What's the difference between failure and unitialized. If unitialized is not another kind of failure, then you probably want to redesign the interface to separate these two conditions.

Probably the best way to do this is to return the result through a parameter, so the return value only indicates an error. For example where you would write:

void* func();

void* result=func();
if (result==0)
  /* handle error */
else if (result==-1)
  /* unitialized */
else
  /* initialized */

Change this to

// sets the *a to the returned object
// *a will be null if the object has not been initialized
// returns true on success, false otherwise
int func(void** a);

void* result;
if (func(&result)){
  /* handle error */
  return;
}

/*do real stuff now*/
if (!result){
  /* initialize */
}
/* continue using the result now that it's been initialized */
Ken Bloom
I'm not specifically returning uninitialized. I'm working with a linked list, which is passed in as an argument, but which may or may not be initialized. Previously I had it set to NULL initially, but this conflicted with my returning "NULL" for failure. Thanks for your suggestions.
Jared Forsyth
A: 

Actually, (at least on x86), the NULL-pointer exception is generated not only by dereferencing the NULL pointer, but by a larger range of addresses (eg, first 65kb). This helps catching such errors as

int* x = NULL;
x[10] = 1;

So, there are more addresses that are garanteed to generate the NULL pointer exception when dereferenced. Now consider this code (made compilable for AndreyT):

#include <stdlib.h>
#include <stdio.h>
#include <string.h>

#define ERR_NOT_ENOUGH_MEM (int)NULL
#define ERR_NEGATIVE       (int)NULL + 1
#define ERR_NOT_DIGIT      (int)NULL + 2

char* fn(int i){
    if (i < 0)
        return (char*)ERR_NEGATIVE;
    if (i >= 10)
        return (char*)ERR_NOT_DIGIT;
    char* rez = (char*)malloc(strlen("Hello World ")+sizeof(char)*2);
    if (rez)
        sprintf(rez, "Hello World %d", i);
    return rez;
};

int main(){
    char* rez = fn(3);
    switch((int)rez){
        case ERR_NOT_ENOUGH_MEM:    printf("Not enough memory!\n"); break;
        case ERR_NEGATIVE:          printf("The parameter was negative\n"); break;
        case ERR_NOT_DIGIT:         printf("The parameter is not a digit\n"); break;
        default:                    printf("we received %s\n", rez);
    };
    return 0;
};

this could be useful in some cases. It won't work on some Harvard architectures, but will work on von Neumann ones.

ruslik
I'm not sure that's true "on x86" so much as on modern operating systems. The chip provides the ability to map a process address space to a physical address space etc, but it's the OS that usually decides which parts of the process address space are valid.
Steve314
This will not even compile. Some C compilers with rather loose error checking will let you assign an integer value to a pointer (even though it is illegal in C), but none I know of will let you use a pointer as a controlling value for `switch` statement.
AndreyT
A: 

NULL is the only valid error return in this case, this is true anytime a unsigned value such as a pointer is returned. It may be true that in some cases pointes will not be large enough to use the sign bit as a data bit, however since pointers are controlled by the OS not the program I would not rely on this behavior.

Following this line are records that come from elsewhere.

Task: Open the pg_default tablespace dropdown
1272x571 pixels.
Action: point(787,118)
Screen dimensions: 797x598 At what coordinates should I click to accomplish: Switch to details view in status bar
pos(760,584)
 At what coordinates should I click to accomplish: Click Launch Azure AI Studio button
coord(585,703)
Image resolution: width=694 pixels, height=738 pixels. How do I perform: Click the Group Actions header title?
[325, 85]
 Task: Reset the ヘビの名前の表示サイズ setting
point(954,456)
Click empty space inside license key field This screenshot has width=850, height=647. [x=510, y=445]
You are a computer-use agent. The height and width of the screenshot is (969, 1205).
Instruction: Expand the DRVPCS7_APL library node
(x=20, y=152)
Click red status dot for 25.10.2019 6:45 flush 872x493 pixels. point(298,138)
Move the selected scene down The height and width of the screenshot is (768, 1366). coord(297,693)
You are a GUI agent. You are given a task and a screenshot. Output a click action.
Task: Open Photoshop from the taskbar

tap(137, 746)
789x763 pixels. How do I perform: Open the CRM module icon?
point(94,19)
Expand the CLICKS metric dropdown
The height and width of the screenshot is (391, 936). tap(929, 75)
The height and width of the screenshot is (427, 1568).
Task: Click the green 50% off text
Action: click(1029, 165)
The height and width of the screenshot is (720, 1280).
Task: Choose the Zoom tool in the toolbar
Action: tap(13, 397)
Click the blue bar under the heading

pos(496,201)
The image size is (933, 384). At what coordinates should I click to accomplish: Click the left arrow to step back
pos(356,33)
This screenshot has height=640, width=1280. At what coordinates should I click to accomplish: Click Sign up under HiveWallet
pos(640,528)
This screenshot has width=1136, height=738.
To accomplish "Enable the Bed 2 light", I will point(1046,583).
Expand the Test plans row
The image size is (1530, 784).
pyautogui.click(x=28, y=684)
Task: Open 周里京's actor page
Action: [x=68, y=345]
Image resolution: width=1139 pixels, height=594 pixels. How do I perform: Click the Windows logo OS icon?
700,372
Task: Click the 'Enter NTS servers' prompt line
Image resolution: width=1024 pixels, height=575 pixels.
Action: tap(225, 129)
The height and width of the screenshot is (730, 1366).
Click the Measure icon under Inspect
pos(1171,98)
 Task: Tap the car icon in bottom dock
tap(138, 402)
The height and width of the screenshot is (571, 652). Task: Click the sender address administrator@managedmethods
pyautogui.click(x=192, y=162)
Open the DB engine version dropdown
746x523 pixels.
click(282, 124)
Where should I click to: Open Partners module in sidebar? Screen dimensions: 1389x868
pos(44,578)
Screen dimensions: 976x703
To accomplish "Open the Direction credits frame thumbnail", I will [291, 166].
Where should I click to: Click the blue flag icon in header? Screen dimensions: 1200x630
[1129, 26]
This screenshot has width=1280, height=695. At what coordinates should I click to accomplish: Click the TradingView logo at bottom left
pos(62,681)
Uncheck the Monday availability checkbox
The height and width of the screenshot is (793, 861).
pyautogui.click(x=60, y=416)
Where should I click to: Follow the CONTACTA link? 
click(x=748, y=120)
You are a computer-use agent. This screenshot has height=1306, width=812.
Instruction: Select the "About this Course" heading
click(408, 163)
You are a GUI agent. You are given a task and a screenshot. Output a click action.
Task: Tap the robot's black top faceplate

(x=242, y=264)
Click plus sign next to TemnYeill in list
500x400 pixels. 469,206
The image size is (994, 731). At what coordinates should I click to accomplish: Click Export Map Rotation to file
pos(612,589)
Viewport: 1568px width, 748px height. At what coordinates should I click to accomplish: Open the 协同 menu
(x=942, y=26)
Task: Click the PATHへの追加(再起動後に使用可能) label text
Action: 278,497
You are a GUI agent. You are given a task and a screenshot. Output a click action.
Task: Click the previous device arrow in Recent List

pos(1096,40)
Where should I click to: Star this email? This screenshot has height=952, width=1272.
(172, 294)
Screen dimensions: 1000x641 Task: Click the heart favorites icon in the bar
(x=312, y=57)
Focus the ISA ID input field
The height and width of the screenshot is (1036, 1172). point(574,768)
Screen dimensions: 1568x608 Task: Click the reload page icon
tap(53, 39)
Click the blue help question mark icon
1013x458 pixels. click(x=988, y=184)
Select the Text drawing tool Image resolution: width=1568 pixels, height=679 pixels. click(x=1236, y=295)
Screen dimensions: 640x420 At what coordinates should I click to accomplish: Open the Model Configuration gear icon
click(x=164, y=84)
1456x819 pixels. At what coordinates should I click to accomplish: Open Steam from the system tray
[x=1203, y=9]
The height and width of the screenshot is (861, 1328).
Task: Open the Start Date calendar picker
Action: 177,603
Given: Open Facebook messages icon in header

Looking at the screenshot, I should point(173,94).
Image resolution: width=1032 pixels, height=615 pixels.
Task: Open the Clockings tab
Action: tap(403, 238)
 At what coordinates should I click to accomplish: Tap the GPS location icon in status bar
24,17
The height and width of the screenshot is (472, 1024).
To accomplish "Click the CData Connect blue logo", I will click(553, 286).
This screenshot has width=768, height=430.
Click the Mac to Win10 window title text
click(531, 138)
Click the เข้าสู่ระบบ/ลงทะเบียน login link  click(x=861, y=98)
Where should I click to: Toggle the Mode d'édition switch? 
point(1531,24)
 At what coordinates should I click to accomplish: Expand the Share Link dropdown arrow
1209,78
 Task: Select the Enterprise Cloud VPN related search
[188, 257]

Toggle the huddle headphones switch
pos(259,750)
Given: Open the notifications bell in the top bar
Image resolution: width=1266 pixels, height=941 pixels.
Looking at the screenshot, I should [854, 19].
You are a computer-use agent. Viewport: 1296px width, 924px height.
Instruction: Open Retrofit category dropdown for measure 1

Remember that a pointer is basically a 32-bit value; whether or not this is a possible negative or always positive number is just a matter of interpretation (i.e.) whether the 32nd bit is interpreted as the sign bit or as a data bit. So if you interpreted 0xFFFFFFF as a signed number it would be -1, if you interpreted it as an unsigned number it would be 4294967295. Technically, it is unlikely that a pointer would ever be this large, but this case should be considered anyway.

As far as an alternative you could use an additional out parameter (returning NULL for all failures), however this would require clients to create and pass a value even if they don't need to distinguish bettween specific errors.

Another alternative would be to use the GetLastError/SetLastError mechanism to provide additional error information (This would be specific to Windows, don't know if that is an issue or not), or to throw an exception on error instead.

Devin Ellingson

DevinEllingson
+3  A: 

The C language does not define the notion of "negativity" for pointers. The property of "being negative" is a chiefly arithmetical one, not in any way applicable to values of pointer type.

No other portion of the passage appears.